New Report Concludes No Evidence That Baby Boxes Are Safe or Effective in Reducing SIDS

Baby Box

A new report was released today in the Public Health Reports: SAGE Journals looking at the safety and efficacy of baby boxes.

Baby boxes are cardboard boxes that were first used in Finland for infants to sleep in during naps and at nighttime as part of an initiative to reduce the rate of Sudden Infant Death Syndrome (SIDS) and other sleep-related infant deaths.  In 2017, baby boxes began being distributed in the U.S. through hospitals to mothers in lower socio-economic communities including in Alabama, New Jersey, Ohio and Texas. 

There is much debate and confusion around the use of baby boxes by families and health care providers. First Candle, along with many safe-sleep advocates, has remained concerned about the safety of these boxes and we are encouraged that this report carefully lays out the potential risks and the difference with the Finland program.    

As the report states, the distribution of baby boxes in Finland, which began in the 1930’s, was part of a health initiative focused on reducing rates of SIDS by increasing the number of women seeking prenatal care.  Receiving a baby box required a specified number of prenatal visits in order to receive a baby box.  This was followed by home visits once the baby was born.  A spokesperson for the Social Insurance Institution of Finland, Kela explained that the initiative aimed to increase prenatal care and included antipoverty actions which drove improvements in infant’s outcomes.  In other words, the baby box was not the solution, rather an incentive.

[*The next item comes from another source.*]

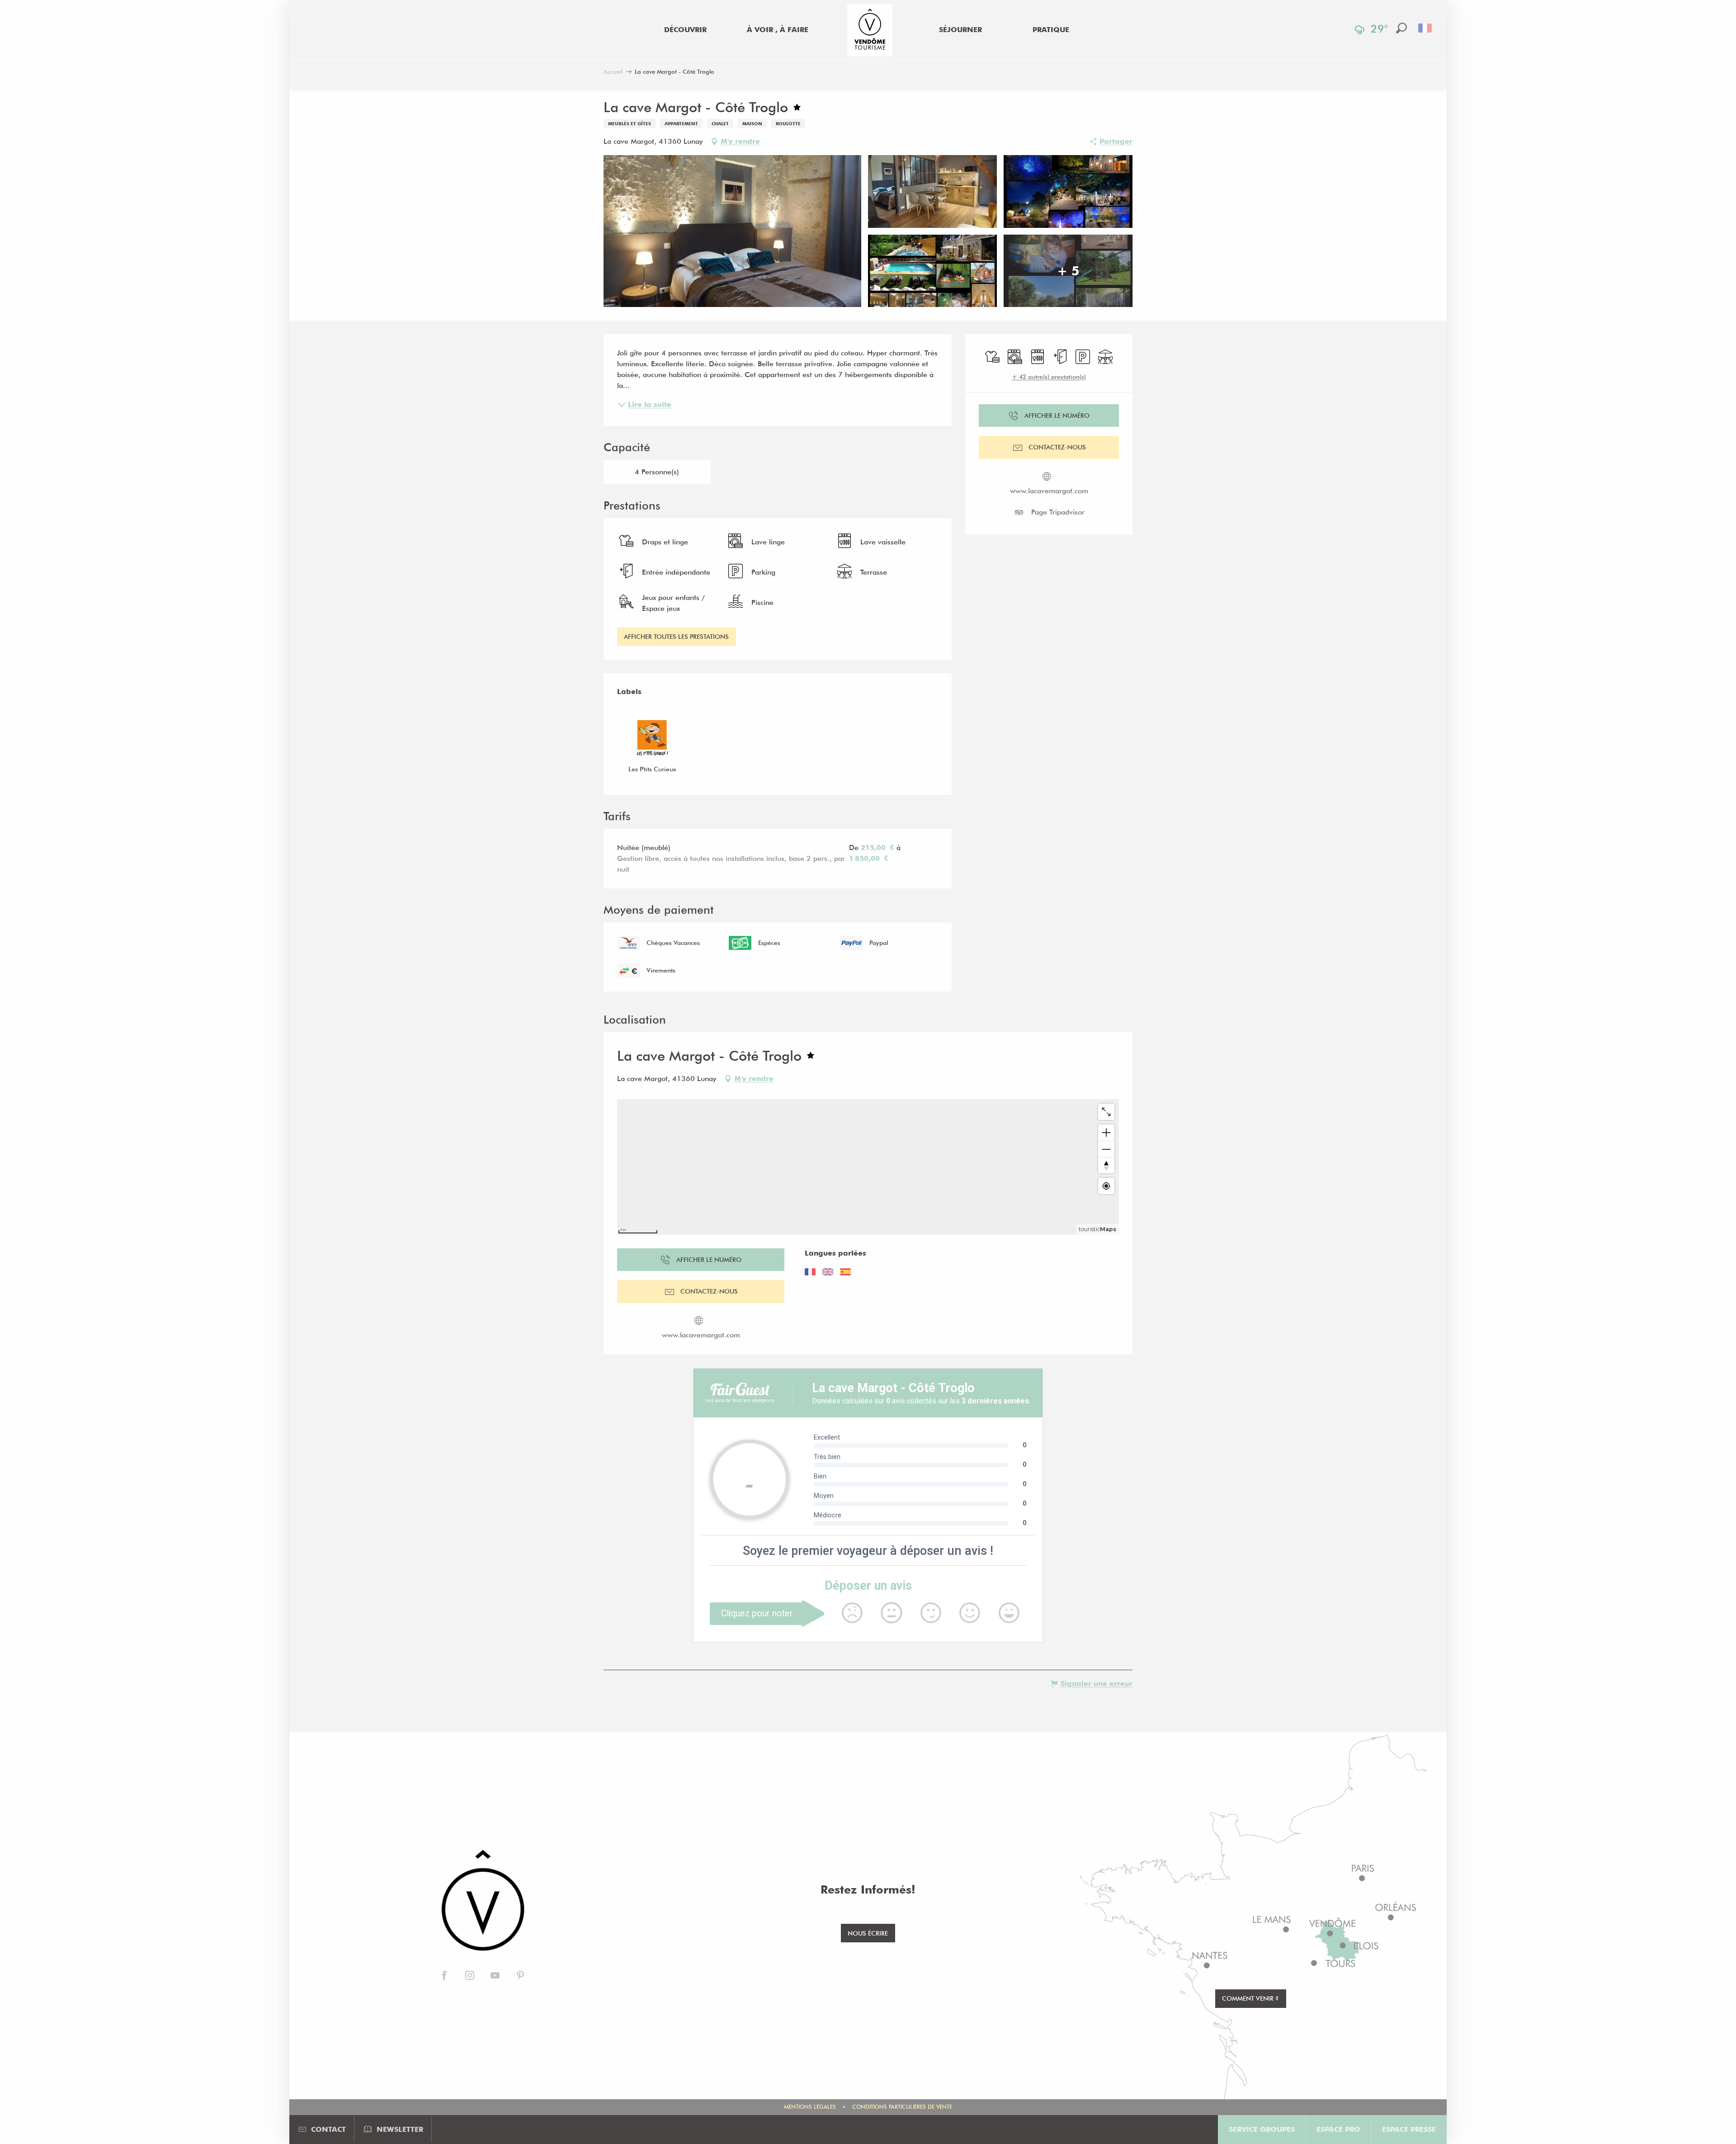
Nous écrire (868, 1933)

The report goes on to address each safety concern with the baby box:

New born baby in cardboard baby box.
Photo credit to WBUR

They’re not subject to standard safety certification by the Consumer Product Safety Commission.

Baby boxes do not meet the definition of a bassinette or crib and therefore aren’t covered under standard U.S. Safety Certifications.  Part of the certification is reporting adverse events.  Because accidents or deaths related to use of the baby box would not be reported to the CPSC, it would be difficult for families to monitor the safety of them. 


The height of the sides of the most commonly distributed baby box is 10 inches.  This height and the impermeability of cardboard raises concerns about the quality of air they are breathing.  Rebreathing expired air can result in potentially higher concentrations of carbon dioxide in the baby box which can post an increased risk of sleep-related death.  Additionally, poor ventilation can lead to the baby overheating which increases the risk of suffocation.

Cardboard Integrity

No empirical studies have been conducted looking at the likelihood of the cardboard base remaining dry and sanitary. Babies spit up and have wet diapers frequently and there is a great concern as to whether the box will maintain its structural integrity.  Because one of the touted benefits of the box is its portability there is a high likelihood that a parent will bring the box into the bathroom while showering causing the humidity to compromise the structural integrity as well.  The ability for the box to remain in tact becomes a serious safety concern.


Where a parent places the box is another tremendous concern.  Placing the baby box on a dresser or table raises potential hazards, including the box tipping over or falling.  Placing it on the floor poses the risk of pets, sibling or objects falling onto the baby.

The report concludes that without solid empirical studies done on the safety and use of the baby box dissemination of it to help reduce the rates of sleep-related infant deaths is premature.  

As the authors note however, if these boxes are being distributed by health care providers there is an assumption by the parents that the product is safe.  Currently, however, no evidence supports the safety of the baby box, the likelihood that the baby box will positively affect parenting practices or the creation of safe sleep spaces. 

The report concludes that until these concerns are resolved through rigorous research and evaluation, decisions by US public health departments to distribute baby boxes may be premature and should be carefully considered.

As per the American Academy of Pediatrics, the safest place for a baby to sleep is alone, on his/her back on a firm, flat mattress with nothing else in the area including pillows, blankets, stuffed animals, loose clothing or fluffy bumpers.